The café occupies the original 1938-era Roy's main building — the same Googie-era structure that anchors the entire complex along with the iconic 1959 neon sign — and the interior retains substantial mid-century roadside character: a small counter with a few stools, vintage Route 66 memorabilia and Roy's-branded merchandise on display, faded photographs of the property from the 1950s and 1960s, and the unmistakable atmosphere of a working desert roadside business that has continuously occupied the same building for nearly 90 years. The café was a substantial sit-down operation through the Route 66 commercial peak in the 1950s and 1960s, declined sharply after the 1973 I-40 bypass, operated intermittently through the 1980s and 1990s under Buster Burris's stewardship, and has been restored in scaled-back form as part of Albert Okura's ongoing preservation project since 2005.
────────────────
■ BRIEF A ■
Retype the part of the Roy's café text starting with "The café occupies" and going on through "project since 2005.".
■ BRIEF B ■
In the records, take the lines starting with the line with "will (939, 537)." and going on through the line with "click(464, 639)", and swap "hard hat" for "safety helmet" while leaving everything else unchanged. Give back only those lines.
The records that follow are unrelated to the passage about Roy's café.

Text and item location entries:
────────────────
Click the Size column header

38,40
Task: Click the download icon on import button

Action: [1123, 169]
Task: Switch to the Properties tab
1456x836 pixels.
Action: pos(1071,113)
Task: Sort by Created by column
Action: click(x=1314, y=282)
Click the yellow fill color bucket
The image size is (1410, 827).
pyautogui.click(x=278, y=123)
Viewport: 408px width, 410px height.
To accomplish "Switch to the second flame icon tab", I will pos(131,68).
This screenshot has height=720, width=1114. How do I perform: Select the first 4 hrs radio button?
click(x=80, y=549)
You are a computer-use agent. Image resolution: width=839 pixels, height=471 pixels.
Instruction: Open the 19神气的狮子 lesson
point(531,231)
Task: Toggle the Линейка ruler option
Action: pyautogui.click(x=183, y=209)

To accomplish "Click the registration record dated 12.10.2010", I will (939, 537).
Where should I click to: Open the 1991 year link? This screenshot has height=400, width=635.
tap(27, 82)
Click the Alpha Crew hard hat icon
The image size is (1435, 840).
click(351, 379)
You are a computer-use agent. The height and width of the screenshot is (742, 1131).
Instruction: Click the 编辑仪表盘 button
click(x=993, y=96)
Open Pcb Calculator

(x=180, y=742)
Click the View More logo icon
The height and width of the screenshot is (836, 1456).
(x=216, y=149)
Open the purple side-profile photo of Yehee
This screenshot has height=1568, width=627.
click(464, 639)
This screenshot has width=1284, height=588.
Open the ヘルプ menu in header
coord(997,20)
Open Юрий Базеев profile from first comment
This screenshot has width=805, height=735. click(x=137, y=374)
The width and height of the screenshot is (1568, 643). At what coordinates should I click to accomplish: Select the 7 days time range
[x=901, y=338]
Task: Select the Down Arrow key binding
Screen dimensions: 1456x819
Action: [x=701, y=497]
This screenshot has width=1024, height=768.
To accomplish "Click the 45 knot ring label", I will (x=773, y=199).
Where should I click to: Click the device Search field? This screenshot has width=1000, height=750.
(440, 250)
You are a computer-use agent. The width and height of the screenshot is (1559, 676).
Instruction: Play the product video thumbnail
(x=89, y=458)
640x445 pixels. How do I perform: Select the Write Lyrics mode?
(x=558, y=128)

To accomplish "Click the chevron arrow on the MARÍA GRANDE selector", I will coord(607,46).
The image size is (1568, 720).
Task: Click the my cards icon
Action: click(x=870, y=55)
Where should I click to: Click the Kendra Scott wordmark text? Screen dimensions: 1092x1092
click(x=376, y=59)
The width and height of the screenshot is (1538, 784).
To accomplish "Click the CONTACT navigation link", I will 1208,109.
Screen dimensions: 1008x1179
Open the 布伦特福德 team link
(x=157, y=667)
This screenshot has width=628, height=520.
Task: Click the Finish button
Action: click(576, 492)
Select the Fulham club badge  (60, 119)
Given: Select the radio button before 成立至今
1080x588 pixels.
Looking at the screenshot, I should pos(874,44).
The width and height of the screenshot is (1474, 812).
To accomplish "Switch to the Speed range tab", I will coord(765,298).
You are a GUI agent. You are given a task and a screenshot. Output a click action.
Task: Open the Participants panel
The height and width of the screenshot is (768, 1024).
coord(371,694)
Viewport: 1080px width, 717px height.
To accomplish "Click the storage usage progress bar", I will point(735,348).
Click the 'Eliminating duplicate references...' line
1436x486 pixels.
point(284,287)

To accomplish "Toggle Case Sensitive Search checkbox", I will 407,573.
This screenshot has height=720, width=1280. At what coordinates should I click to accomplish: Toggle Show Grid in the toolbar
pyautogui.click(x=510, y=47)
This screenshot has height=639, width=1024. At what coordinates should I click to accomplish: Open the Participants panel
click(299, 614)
────────────────
■ RESPONSE A ■
The café occupies the original 1938-era Roy's main building — the same Googie-era structure that anchors the entire complex along with the iconic 1959 neon sign — and the interior retains substantial mid-century roadside character: a small counter with a few stools, vintage Route 66 memorabilia and Roy's-branded merchandise on display, faded photographs of the property from the 1950s and 1960s, and the unmistakable atmosphere of a working desert roadside business that has continuously occupied the same building for nearly 90 years. The café was a substantial sit-down operation through the Route 66 commercial peak in the 1950s and 1960s, declined sharply after the 1973 I-40 bypass, operated intermittently through the 1980s and 1990s under Buster Burris's stewardship, and has been restored in scaled-back form as part of Albert Okura's ongoing preservation project since 2005.

■ RESPONSE B ■
To accomplish "Click the registration record dated 12.10.2010", I will (939, 537).
Where should I click to: Open the 1991 year link? This screenshot has height=400, width=635.
tap(27, 82)
Click the Alpha Crew safety helmet icon
The image size is (1435, 840).
click(351, 379)
You are a computer-use agent. The height and width of the screenshot is (742, 1131).
Instruction: Click the 编辑仪表盘 button
click(x=993, y=96)
Open Pcb Calculator

(x=180, y=742)
Click the View More logo icon
The height and width of the screenshot is (836, 1456).
(x=216, y=149)
Open the purple side-profile photo of Yehee
This screenshot has height=1568, width=627.
click(464, 639)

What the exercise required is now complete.